» **Excerpted passage**
====================

A merchant seaman or merchant marine in the Merchant Navy is a person who worked aboard commercial vessels. You may want to search merchant shipping records if you find one of the following terms in records about your ancestor: captain, mariner, seaman, mate, boatswain (bosun), or super cargo.

Records of Welsh ships and seamen can be found at the Cardiff branch of the National Museum of Wales and the Gwynedd Record Office. The latter publishes the following journal, which is a very good source of information on Welsh seafarers and their ships.

Gwynedd Archives Service, Editorial Board and Contributors. Cymru A’r Mor (Maritime Wales). Caernarfon, Wales: Gwynedd Archives Service, 1976–. (Family History Library book 942.9 H25m.)

Details about Welsh seamen can also be found with records about English seamen. The Board of Trade (BT) kept merchant marine records. Some are discussed in this section. The numbers for the record classes are added for convenience.

Merchant Seamen Records[edit | edit source]

Ship’s Muster Rolls and Agreements and Crew Lists (BT 98). The ship master had to carry a written agreement with every crew member stating his wages, the capacity in which he was serving, and the nature of the voyage. These records were kept from 1747 to 1860. Pre-1854 records are arranged by port and ship number. Post-1854 records are arranged by ship number. Lloyd’s Marine Collection can provide the ship number.

====================

» **Given data**
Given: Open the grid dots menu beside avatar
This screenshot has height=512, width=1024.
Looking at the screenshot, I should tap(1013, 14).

====================

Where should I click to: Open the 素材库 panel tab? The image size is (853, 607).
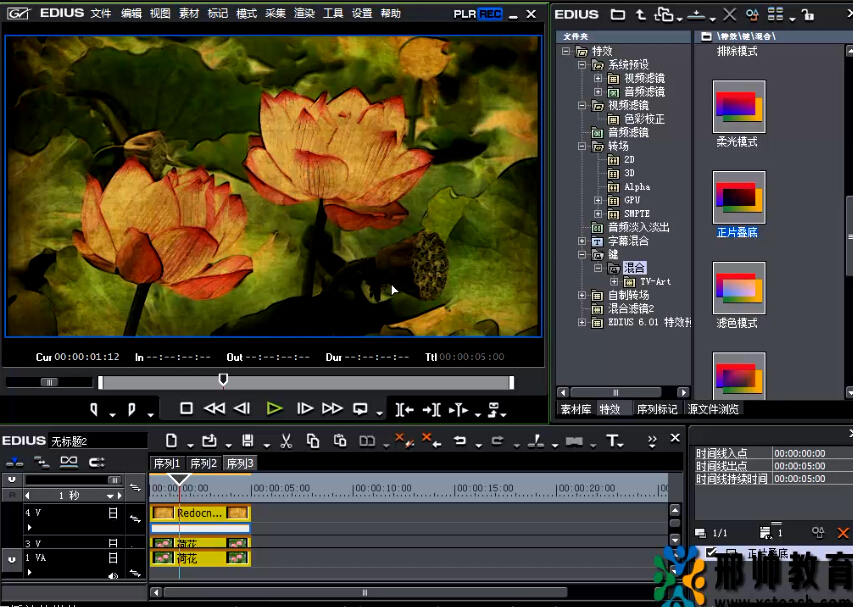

====================

» **To be done**
1. Print the passage on Welsh merchant seamen records, starting with "Ship’s Muster Rolls" and going on through "the ship number.".
2. According to the passage on Welsh merchant seamen records, during which years were the ship's muster rolls, agreements, and crew lists kept?
3. Carry the passage on Welsh merchant seamen records forward from its last sentence.

» **Task results**
1.
Ship’s Muster Rolls and Agreements and Crew Lists (BT 98). The ship master had to carry a written agreement with every crew member stating his wages, the capacity in which he was serving, and the nature of the voyage. These records were kept from 1747 to 1860. Pre-1854 records are arranged by port and ship number. Post-1854 records are arranged by ship number. Lloyd’s Marine Collection can provide the ship number.

2. From 1747 to 1860.

3.
Lloyd’s Marine Collection. This collection contains several types of records. One example is the captains’ registers from 1869 to 1947. These show the captain’s birth date and place, certificate number, examination date and place, the vessels on which he served, and death date.

More information about this marine collection is in:

  • Hall, Christopher A. A Guide to the Lloyd’s Marine Collection at the Guildhall Library. London, England: Guildhall Library, 1985. (Family History Library book 942.1/L1 A3hc.)

Register of Seamen (BT 112, 119, 120). These registers contain copies of the certificates issued to individuals authorizing them to serve on a ship. The registers exist for the years 1835 to 1856 and give the man’s age, birthplace, date of first going to sea, rank, service record, and the ship’s name. Those from 1844 to 1856 give a physical description of the man. The registers for some years are indexed.

Births, Deaths, and Marriages Occurring On Board British Merchant Vessels (BT 158–60). Shipboard events were recorded in a ship’s log. They cover the years 1854 to 1890. Some of these records are indexed.

Surname Index to the 1861 Census Returns of Ships. This is an alphabetical list (Family History Library fiche 6025598, 8 fiche) of all people who were on board merchant and smaller vessels when the 1861 census was taken. Some naval ships are also included. These ships are not emigrant ships. The few passengers listed are usually family members of the crew. The information includes name, age, occupation, birthplace, name of the ship, and reference numbers for finding the records either in the Family Record Centre (see "Archives and Libraries" for the address) or in the Family History Library.

Census returns for other years include lists of persons on board ships. They are filed with the returns of the port city where the ship was docked.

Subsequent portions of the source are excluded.